ACTIVITY - An acceptable answer repeats exactly the line with "Instruction: Choose RGBA" and each line after it through the end of the entries, and includes nothing else.

☆ ☆ ☆ ☆

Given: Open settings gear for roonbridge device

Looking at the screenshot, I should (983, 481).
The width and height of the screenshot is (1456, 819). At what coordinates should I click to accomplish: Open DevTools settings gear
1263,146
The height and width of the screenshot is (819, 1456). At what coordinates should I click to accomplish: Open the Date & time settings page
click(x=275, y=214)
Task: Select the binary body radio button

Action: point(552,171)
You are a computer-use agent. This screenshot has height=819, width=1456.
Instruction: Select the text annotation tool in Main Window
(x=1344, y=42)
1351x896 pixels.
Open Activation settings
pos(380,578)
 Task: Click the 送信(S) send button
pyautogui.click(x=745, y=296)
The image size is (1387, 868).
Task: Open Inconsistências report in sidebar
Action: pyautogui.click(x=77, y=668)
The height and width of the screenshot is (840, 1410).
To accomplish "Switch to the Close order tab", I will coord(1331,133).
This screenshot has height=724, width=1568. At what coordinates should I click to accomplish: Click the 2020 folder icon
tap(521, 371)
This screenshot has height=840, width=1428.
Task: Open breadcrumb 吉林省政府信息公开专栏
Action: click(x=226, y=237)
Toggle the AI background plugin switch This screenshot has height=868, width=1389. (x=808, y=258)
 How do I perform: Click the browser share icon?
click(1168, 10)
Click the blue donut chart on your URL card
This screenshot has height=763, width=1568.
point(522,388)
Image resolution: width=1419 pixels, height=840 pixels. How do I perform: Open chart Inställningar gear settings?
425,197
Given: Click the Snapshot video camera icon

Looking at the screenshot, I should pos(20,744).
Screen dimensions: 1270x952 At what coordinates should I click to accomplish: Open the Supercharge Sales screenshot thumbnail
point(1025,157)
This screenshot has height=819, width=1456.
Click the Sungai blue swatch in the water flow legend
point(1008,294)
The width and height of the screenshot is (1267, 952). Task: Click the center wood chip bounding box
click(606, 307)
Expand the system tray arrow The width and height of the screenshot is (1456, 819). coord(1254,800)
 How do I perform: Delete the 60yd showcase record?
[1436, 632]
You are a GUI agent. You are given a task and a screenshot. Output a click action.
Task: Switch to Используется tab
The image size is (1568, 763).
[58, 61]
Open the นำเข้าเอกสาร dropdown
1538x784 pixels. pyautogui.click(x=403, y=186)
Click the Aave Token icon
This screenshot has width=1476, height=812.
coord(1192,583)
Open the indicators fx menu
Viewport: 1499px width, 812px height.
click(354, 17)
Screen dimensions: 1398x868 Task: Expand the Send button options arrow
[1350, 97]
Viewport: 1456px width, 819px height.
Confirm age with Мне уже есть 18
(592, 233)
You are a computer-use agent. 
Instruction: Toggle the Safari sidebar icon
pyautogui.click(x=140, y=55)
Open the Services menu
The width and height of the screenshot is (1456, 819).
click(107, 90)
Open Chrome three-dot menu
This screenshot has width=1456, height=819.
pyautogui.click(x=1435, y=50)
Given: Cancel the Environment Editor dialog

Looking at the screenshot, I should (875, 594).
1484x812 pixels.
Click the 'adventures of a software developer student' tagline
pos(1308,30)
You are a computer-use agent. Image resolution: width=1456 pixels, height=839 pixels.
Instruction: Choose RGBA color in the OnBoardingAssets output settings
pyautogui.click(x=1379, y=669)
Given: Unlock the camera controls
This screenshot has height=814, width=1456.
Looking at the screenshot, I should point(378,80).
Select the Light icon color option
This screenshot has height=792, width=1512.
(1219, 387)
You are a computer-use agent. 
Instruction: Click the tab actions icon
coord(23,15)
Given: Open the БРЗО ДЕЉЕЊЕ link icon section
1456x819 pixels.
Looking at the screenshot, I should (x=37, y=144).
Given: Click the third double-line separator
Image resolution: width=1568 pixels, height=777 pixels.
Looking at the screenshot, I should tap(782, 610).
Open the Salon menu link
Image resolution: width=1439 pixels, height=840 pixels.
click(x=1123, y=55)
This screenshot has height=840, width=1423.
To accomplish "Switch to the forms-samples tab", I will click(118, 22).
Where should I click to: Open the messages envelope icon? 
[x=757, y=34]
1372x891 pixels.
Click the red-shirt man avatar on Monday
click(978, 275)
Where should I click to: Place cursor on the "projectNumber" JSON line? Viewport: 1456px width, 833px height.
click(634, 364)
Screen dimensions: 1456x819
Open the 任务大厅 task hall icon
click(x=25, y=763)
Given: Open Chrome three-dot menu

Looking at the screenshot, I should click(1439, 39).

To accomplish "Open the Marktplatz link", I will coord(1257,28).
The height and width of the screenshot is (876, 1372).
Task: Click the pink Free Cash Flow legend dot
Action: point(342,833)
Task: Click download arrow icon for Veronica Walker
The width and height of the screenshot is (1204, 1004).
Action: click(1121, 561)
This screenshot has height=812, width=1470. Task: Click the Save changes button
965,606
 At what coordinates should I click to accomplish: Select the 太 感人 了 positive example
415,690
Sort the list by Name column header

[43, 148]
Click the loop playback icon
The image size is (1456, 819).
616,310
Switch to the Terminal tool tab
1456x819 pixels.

☆ ☆ ☆ ☆

ANSWER -
Instruction: Choose RGBA color in the OnBoardingAssets output settings
pyautogui.click(x=1379, y=669)
Given: Unlock the camera controls
This screenshot has height=814, width=1456.
Looking at the screenshot, I should point(378,80).
Select the Light icon color option
This screenshot has height=792, width=1512.
(1219, 387)
You are a computer-use agent. 
Instruction: Click the tab actions icon
coord(23,15)
Given: Open the БРЗО ДЕЉЕЊЕ link icon section
1456x819 pixels.
Looking at the screenshot, I should (x=37, y=144).
Given: Click the third double-line separator
Image resolution: width=1568 pixels, height=777 pixels.
Looking at the screenshot, I should tap(782, 610).
Open the Salon menu link
Image resolution: width=1439 pixels, height=840 pixels.
click(x=1123, y=55)
This screenshot has height=840, width=1423.
To accomplish "Switch to the forms-samples tab", I will click(118, 22).
Where should I click to: Open the messages envelope icon? 
[x=757, y=34]
1372x891 pixels.
Click the red-shirt man avatar on Monday
click(978, 275)
Where should I click to: Place cursor on the "projectNumber" JSON line? Viewport: 1456px width, 833px height.
click(634, 364)
Screen dimensions: 1456x819
Open the 任务大厅 task hall icon
click(x=25, y=763)
Given: Open Chrome three-dot menu

Looking at the screenshot, I should click(1439, 39).

To accomplish "Open the Marktplatz link", I will coord(1257,28).
The height and width of the screenshot is (876, 1372).
Task: Click the pink Free Cash Flow legend dot
Action: point(342,833)
Task: Click download arrow icon for Veronica Walker
The width and height of the screenshot is (1204, 1004).
Action: click(1121, 561)
This screenshot has height=812, width=1470. Task: Click the Save changes button
965,606
 At what coordinates should I click to accomplish: Select the 太 感人 了 positive example
415,690
Sort the list by Name column header

[43, 148]
Click the loop playback icon
The image size is (1456, 819).
616,310
Switch to the Terminal tool tab
1456x819 pixels.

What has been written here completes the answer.